廉:例えば「PACS」という心電図、MRI、CTなどのデータを電子カルテに取り込むファイリングシステムがあります。この仕組みが韓国で開発されたとき、業界が政府に働きかけ、病院がPACSを導入したら医療費の加算が出て、2年ほどで導入費用をペイできるような需要促進のための政策をつくらせました。今ではグローバル市場で韓国企業とアメリカのGEなどが競争するまでに成長しています。 その中でも近年注目されているのが疾病予測サービスです。韓国ではマイナンバーと電子カルテに基づき、2005年から2015年まで10大疾病に関する病歴のある150万人分の健康診断データと診療データを時系列的に分析しました。 重複なしの本物の医療ビッグデータですから、AIやディープラーニングで分析した結果、かなり精度の高い予測ができるようになり、AUCという国際基準で判定したところ、糖尿病に関しては93%の的中率を達成しています。 韓国では医療ロボットも多く使われていますが、その基幹技術は日本のものです。それをアメリカが製品化し、世界で最も手術に使っているのが韓国です。そして日本から多くのお医者様が医療ロボットの見学に韓国に訪れていると聞きます。 少子高齢化に代表されるように、日本と韓国は多くの共通する社会課題を抱えています。日本を参考に社会システムを構築してきた韓国ですが、独自にアレンジや進化した部分については日本が学べることも多いのではないでしょうか。

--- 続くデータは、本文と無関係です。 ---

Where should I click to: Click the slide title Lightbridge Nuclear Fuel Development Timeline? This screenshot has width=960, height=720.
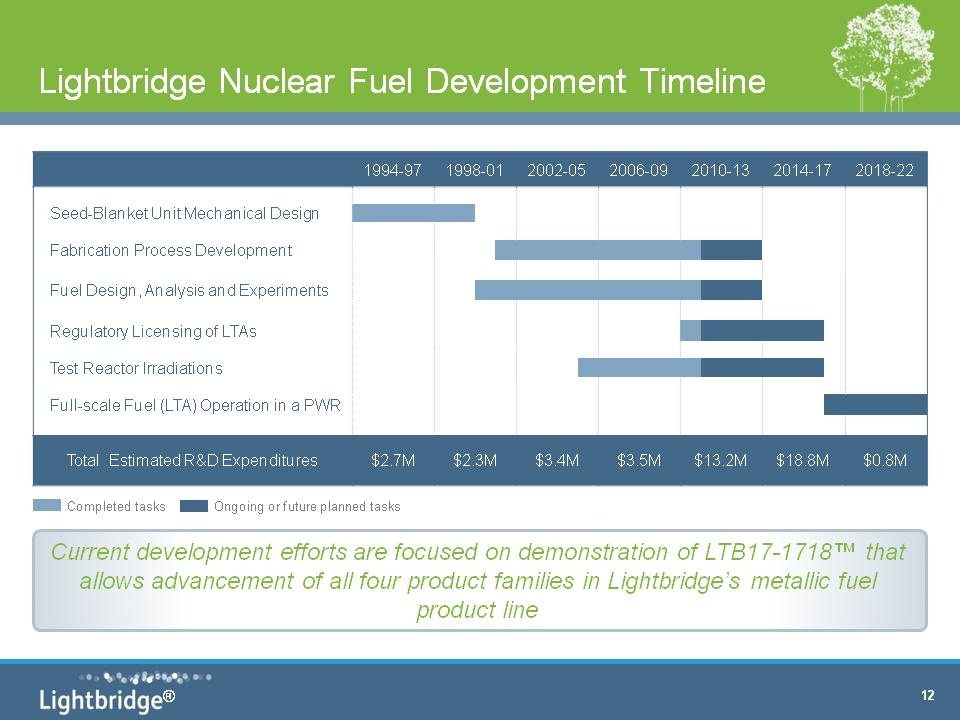click(x=402, y=82)
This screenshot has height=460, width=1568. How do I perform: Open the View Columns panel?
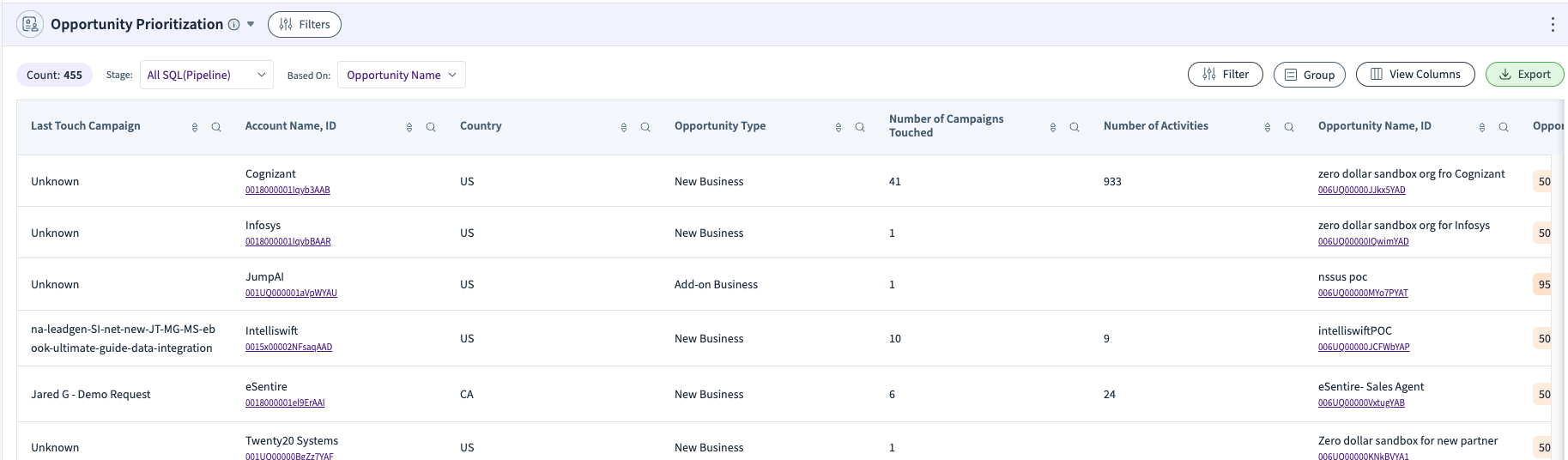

DBIC代表 横塚裕志(左) 参加者:日本の生命保険会社でもマシンラーニングによる疾病予測に取り組んでいるが、既存契約者以外の健康データは外部から購入するしかないのが悩みだ。韓国では政府が情報公開しているのか? 廉:疾病予測のデータベースは韓国政府と民間病院、ベンチャー企業による共同開発で国策研究として進められたので公開されています。韓国は政策実名制という仕組みがあり、官僚はじぶんがつくった政策に名前が残ります。自分の名前を付けられる政策かどうか、という判断基準が良い影響を生んでいる部分もあるでしょう。 参加者:官民で共同開発をした商品を海外で売る、といったことは日本では難しい。韓国ではそのフットワークの軽さをどうやって実現しているのか? 廉:中心となって動いているのは情報化振興院 という500人規模の組織で、90%が医学博士、教育博士、法律博士などから構成され、民間人も混ざっています。公務員給料基準では専門性に見合った能力を持った人材を雇うことはできないので、半官半民になっています。一方、日本でデジタル化の相談をしようとしたらITベンダー以外に相手がいないですよね。政府系の組織に行っても、担当者が大手ITベンダーからの出向者であることが多い。これだと、どうしても「システムを売るための企画」を考えてしまう傾向が強いでしょう。 参加者:韓国では小規模な個人経営のクリニックに対して電子カルテやネットワーク導入をどうやって実現したのか? 廉:韓国は1998年に経済破綻を経験しており、そこで多くの病院が倒産したり統合されたりしました。イノベーションにはそのくらいのショックが必要なんですね。電子化によって医療報酬の請求から入金までが2週間に短縮されました。日本だと3ヶ月かかります。売上が3ヶ月入金されないのは経営にとって大問題ですから、規模を問わず電子化は病院経営のために必要だったのです。病院が望んでやったことなので、政府からの補助金もありませんでした。